Was das im Einzelnen heißt, erläuterte Schmutzer ausführlich. Zum Beispiel die Abkehr von „Mietverträgen, die über 10, 15 Jahre laufen“. Oder anders gesagt: „Wenn wir unser Geschäft nur noch für zwei, drei Jahre denken können, warum sollen wir dann einen Mietvertrag für zehn Jahre abschließen?“ Zudem gab es im Jahr 2008 in Folge der Lehman-Pleite nicht nur knapp zehn Prozent Leerstand, sondern Schmutzer sah auch, dass 60 Prozent der Mietverträge von Unternehmen abgeschlossen würden, die weniger als 300 Quadratmeter brauchen. Uninteressant für die Großen am Immobilienmarkt, extrem spannend für Schmutzer. Die erste Geschäftsidee war das Modell eines zentralen Conference Centers, kombiniert mit einem Business Center. Auch wenn es anfangs holperte („Ich habe früh gelernt, mit Scheitern umzugehen“), so entwickelte es sich doch insgesamt rapide aufwärts. So entstand Design Offices als Anbieter für Coworking Spaces und von Räumen für agiles Arbeiten. Heute an knapp 40 Standorten in 15 deutschen Städten mit rund 173.000 Quadratmeter Gesamtfläche.

Über die Jahre lernte man viel dazu. Zum Beispiel, dass „der Gast wiederkommt, wenn der Service gepasst hat“. Und eben nicht nur, weil es schön eingerichtet sei. Das war Schmutzer anfangs nicht bewusst, lag ihm doch das Design namensgebend am Herzen.
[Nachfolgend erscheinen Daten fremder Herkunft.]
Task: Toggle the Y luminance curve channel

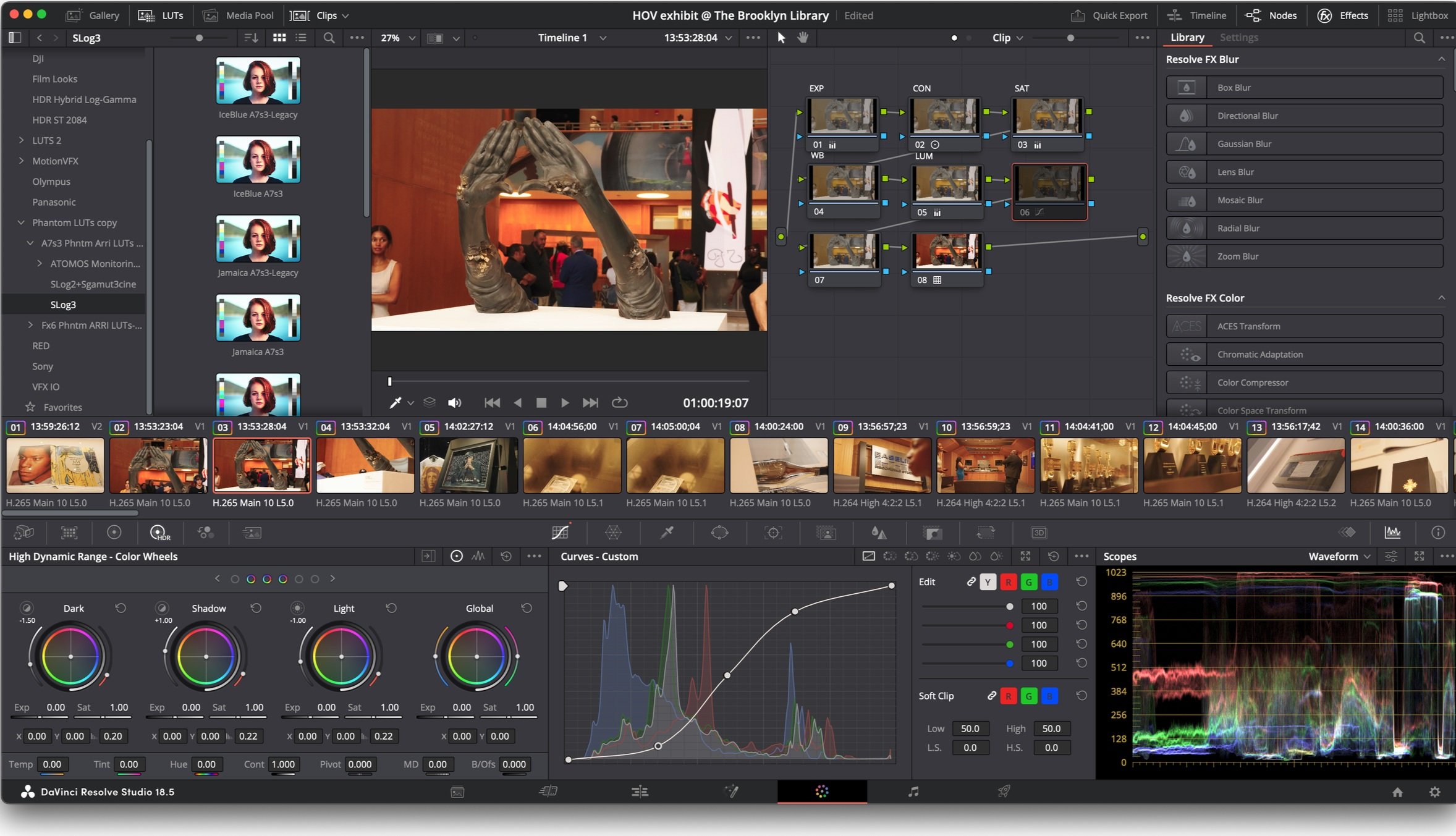Action: pos(988,582)
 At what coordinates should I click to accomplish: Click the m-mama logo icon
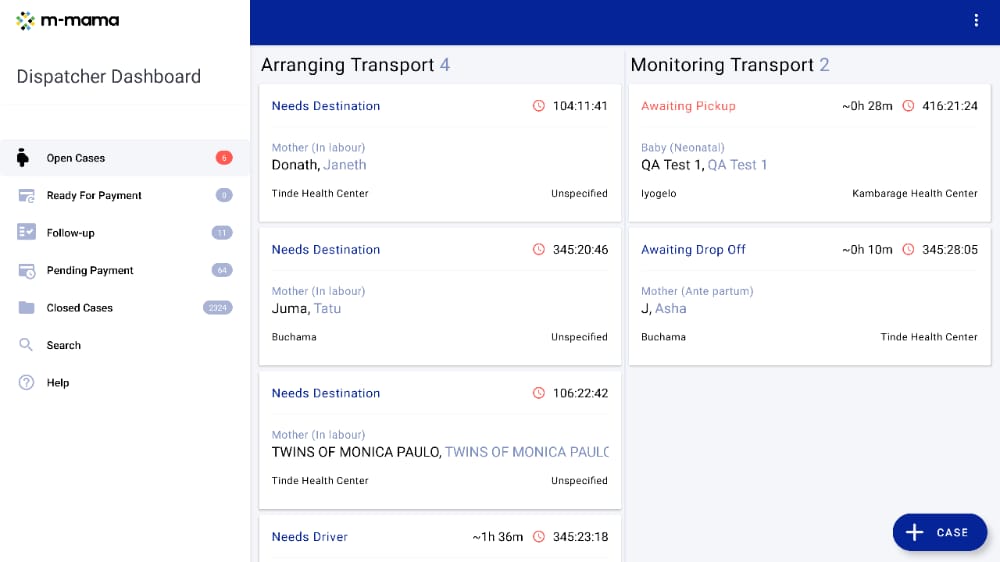click(x=26, y=20)
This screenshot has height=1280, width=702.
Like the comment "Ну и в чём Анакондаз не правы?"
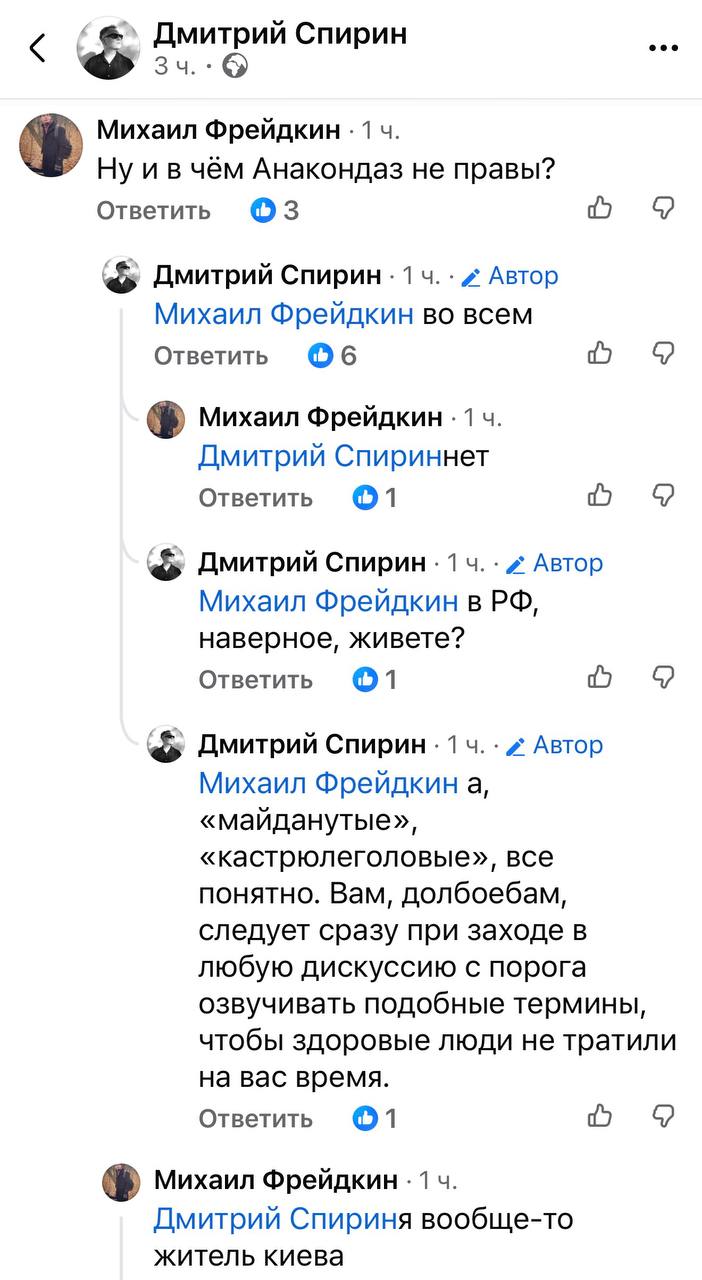pos(600,208)

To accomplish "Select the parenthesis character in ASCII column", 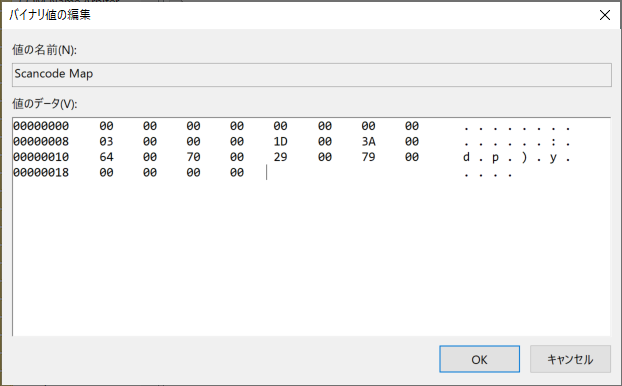I will click(524, 157).
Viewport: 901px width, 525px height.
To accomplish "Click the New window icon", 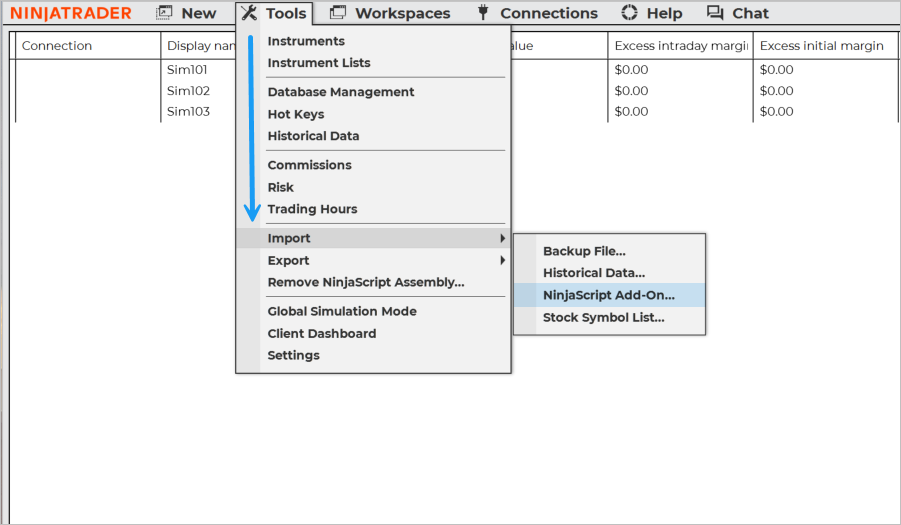I will (165, 13).
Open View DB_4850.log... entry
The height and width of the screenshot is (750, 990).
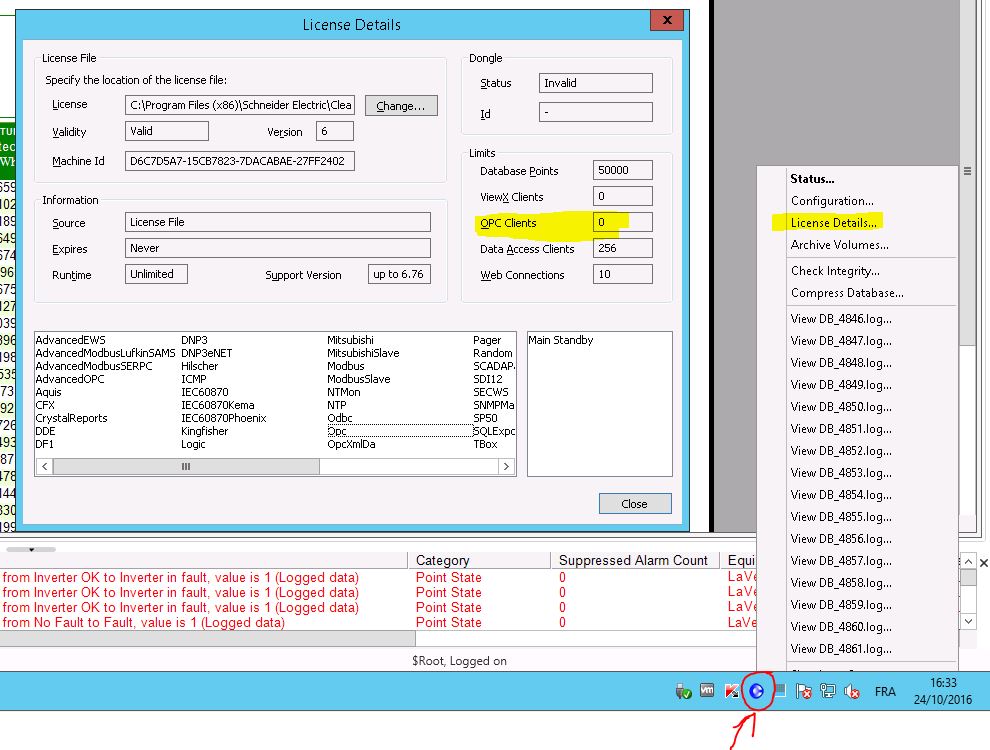click(x=841, y=407)
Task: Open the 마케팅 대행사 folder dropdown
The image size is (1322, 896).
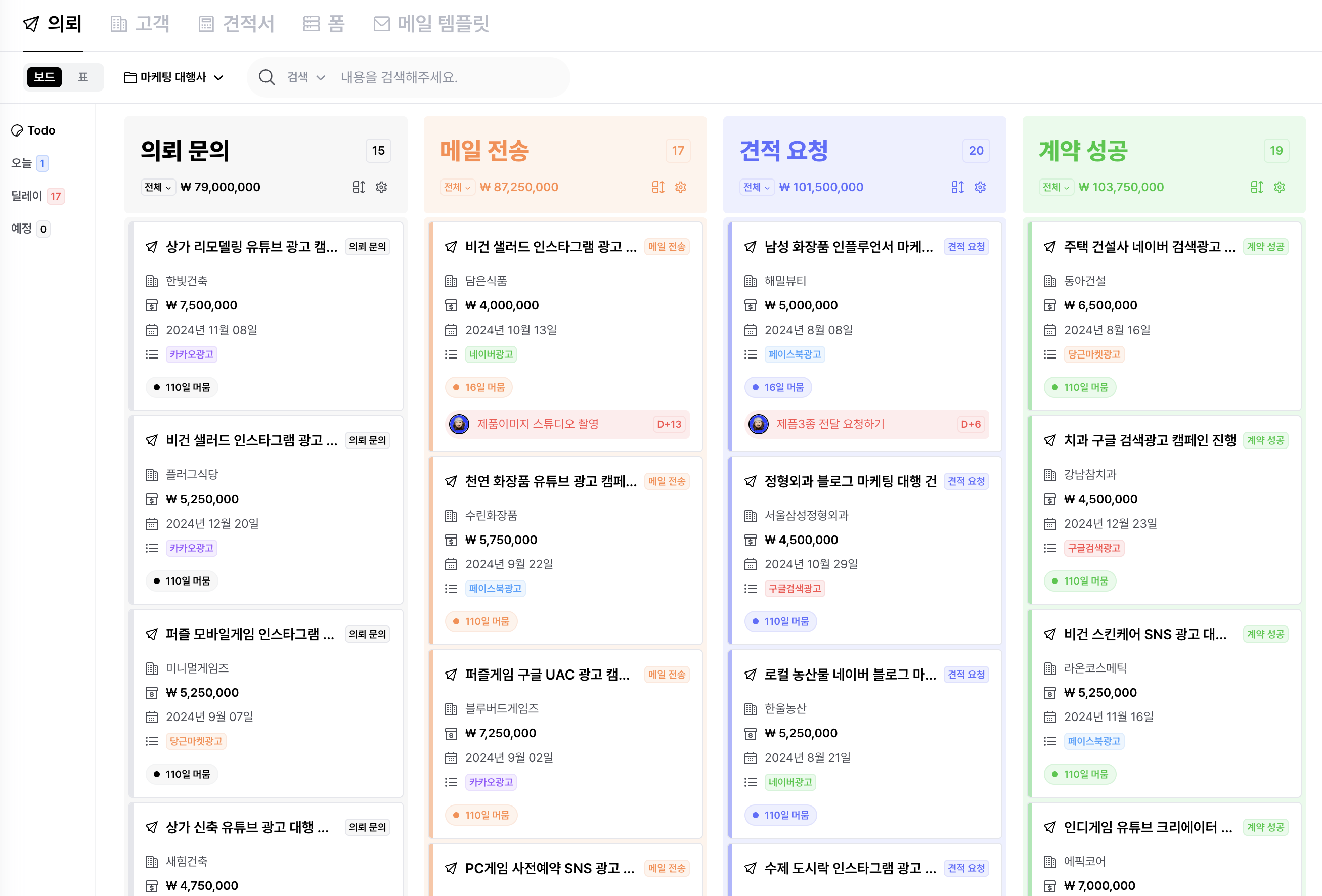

Auch, dass allzu große Transparenz in einem weitläufigen offenen Space gar nicht immer gewünscht ist: „Denn Firmen, die an Innovationen arbeiten, wollen nicht, dass man ihnen zuschaut.“ Glaswände wurden abgeklebt und Schmutzer verstand, „dass wir unterschiedliche Produkte anbieten müssen“. Das waren dann Einzelräume, Projektbüros, Worklofts. Heute haben 15.000 Menschen ihren täglichen Arbeitsplatz in einem dieser Büros.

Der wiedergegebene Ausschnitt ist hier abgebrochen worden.